Is Rateable Value determined by the size of the office?


Remember the Rateable Value should reflect the rental value of a property.


In a prime location in Manchester, an office could attract a rent of £40 per sq ft.  Theoretically therefore, it would only be 300 sq ft before it hit a Rateable Value of £12,000 (300 sq ft multiplied by £40 per sq ft).

In a less prime location, an office may attract a rent £15 per sq ft which in theory would mean it could be 1,000 sq ft and still have a Rateable Value of £12,000 and qualify for 100% Small Business Rates Relief.

What if I open another office?

Small Business Rates Relief is aimed at small businesses so if you do open another office then there is an assumption that you are no longer small and therefore relief starts to fall away.

You will still benefit for 12 months on your main property but after that it does fall away except in the unusual circumstance of:

  • None of your properties have a Rateable Value over £2,899


  • The total Rateable Value of all your properties is below £20,000 (or £28,000 in London)

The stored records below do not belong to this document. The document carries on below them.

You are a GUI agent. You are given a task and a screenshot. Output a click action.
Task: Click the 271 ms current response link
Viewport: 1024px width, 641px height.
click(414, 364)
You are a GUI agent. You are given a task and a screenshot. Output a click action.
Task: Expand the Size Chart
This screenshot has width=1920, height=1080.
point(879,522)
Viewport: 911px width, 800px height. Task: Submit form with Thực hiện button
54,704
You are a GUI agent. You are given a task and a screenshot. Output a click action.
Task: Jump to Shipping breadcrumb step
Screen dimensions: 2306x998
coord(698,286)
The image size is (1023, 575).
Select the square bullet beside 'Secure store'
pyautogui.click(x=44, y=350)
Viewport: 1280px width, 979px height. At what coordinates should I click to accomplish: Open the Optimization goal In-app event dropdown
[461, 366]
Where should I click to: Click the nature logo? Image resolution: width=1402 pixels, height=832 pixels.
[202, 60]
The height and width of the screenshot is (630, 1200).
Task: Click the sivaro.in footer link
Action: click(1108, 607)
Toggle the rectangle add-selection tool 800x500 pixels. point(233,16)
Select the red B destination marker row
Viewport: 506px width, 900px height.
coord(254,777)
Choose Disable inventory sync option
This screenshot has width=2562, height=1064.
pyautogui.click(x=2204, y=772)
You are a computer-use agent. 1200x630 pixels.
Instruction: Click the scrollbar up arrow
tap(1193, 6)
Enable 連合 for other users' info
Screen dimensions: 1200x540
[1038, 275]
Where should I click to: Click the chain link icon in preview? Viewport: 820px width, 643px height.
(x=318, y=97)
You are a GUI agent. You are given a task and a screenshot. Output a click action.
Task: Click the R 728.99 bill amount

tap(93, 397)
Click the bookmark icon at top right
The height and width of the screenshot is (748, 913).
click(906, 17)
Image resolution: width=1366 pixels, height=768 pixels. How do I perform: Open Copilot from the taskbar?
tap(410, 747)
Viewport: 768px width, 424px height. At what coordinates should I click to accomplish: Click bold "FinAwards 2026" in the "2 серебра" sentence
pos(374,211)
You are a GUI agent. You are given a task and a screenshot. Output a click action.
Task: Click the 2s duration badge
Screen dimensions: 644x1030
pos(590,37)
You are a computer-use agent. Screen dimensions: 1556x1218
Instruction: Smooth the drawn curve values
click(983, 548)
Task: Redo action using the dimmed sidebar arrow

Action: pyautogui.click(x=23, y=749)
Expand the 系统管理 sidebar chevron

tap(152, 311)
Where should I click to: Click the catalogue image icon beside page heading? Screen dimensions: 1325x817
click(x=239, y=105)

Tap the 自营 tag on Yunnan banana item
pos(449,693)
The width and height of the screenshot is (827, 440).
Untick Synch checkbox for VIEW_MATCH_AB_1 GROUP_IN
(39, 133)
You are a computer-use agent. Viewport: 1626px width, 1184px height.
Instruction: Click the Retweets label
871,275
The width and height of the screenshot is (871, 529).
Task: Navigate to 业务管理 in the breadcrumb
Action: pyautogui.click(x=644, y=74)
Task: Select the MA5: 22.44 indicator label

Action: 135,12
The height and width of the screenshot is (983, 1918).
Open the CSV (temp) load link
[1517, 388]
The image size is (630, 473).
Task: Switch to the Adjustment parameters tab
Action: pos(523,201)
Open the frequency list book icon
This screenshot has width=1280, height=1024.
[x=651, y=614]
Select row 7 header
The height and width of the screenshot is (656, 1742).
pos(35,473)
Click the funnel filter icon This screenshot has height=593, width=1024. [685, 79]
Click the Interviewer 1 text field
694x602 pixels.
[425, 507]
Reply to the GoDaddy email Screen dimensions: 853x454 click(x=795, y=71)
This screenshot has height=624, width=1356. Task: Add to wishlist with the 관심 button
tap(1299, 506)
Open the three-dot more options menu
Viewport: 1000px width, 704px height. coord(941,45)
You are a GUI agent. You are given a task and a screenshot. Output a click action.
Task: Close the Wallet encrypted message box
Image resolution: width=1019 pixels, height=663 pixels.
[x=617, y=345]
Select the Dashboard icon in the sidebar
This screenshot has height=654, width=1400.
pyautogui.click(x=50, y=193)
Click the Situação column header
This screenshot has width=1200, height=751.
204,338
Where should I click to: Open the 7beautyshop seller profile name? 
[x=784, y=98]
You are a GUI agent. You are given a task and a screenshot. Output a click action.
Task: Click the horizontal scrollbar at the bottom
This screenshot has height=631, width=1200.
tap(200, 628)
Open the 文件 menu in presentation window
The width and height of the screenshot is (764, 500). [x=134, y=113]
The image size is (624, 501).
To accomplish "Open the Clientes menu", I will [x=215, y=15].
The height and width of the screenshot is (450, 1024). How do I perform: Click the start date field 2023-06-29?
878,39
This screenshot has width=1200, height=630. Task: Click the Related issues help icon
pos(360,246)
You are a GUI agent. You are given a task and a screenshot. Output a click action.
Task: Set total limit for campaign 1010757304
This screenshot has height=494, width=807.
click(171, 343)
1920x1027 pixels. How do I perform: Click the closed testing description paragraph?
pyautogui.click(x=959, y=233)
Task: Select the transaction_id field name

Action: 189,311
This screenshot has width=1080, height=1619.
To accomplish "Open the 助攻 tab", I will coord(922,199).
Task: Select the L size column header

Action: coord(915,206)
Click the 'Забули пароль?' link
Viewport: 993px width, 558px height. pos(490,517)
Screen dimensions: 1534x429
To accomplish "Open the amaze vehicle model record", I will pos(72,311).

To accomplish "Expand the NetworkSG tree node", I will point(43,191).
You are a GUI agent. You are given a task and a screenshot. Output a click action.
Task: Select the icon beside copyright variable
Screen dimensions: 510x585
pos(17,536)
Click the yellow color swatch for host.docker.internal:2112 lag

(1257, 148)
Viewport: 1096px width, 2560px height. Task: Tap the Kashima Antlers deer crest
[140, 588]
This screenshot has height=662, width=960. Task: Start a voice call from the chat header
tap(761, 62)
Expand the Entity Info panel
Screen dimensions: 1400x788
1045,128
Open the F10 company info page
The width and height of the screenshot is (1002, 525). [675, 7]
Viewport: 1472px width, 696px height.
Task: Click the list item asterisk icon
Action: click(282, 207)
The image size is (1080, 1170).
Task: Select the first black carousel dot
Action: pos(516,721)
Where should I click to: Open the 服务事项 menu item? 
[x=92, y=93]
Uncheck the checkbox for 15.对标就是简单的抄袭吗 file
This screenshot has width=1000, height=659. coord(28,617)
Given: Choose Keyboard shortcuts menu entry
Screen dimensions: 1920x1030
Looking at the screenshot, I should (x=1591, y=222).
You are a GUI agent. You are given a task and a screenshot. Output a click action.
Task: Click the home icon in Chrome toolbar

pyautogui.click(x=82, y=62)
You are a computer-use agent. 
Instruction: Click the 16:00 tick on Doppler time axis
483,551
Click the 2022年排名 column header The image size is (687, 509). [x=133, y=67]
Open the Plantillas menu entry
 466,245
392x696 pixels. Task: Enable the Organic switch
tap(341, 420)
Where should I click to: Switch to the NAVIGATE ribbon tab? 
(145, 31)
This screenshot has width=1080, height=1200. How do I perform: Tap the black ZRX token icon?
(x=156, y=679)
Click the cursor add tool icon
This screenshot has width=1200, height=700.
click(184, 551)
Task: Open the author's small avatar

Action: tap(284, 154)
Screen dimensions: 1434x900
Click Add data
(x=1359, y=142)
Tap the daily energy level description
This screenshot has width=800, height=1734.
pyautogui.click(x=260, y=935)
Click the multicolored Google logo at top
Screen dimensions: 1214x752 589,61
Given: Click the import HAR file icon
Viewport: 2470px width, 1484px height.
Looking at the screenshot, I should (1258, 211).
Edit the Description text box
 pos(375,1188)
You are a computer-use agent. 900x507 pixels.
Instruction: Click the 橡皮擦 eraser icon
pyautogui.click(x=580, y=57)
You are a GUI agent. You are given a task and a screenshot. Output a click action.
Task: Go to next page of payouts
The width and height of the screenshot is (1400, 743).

How do I find the Rateable Value of my office?

Head over to https://www.gov.uk/find-business-rates where you can search by postcode or address.

Important – if you are reading this prior to 1st April 2023 then remember to scroll down and look at the ‘Future’ valuation for 1st April 2023 rather than the current valuation.

Frustratingly, we often find that Royal Mail and the VOA use different postcodes so if your postcode doesn’t show any results, try using the street and town.

Will the Small Business Rates Relief change?

It is important to remember that Business Rates are a tax and any relief made available is set by the chancellor of the Government of the time so they can change.  This is not under the control of your Landlord!

Why is the sliding scale of relief so small?

Good question and it’s a real bugbear of ours.

You can quite easily find two offices of a very similar size in very similar locations.  One with a Rateable Value of £12,000 and the other with a Rateable Value of £15,000.  The latter of which is instantly £7,500 per year more expensive because of the business rates.

We would love to see the upper end of relief pushed out from £15,000 to £18,000 (or higher!) so that there is less of a cliff edge to paying business rates.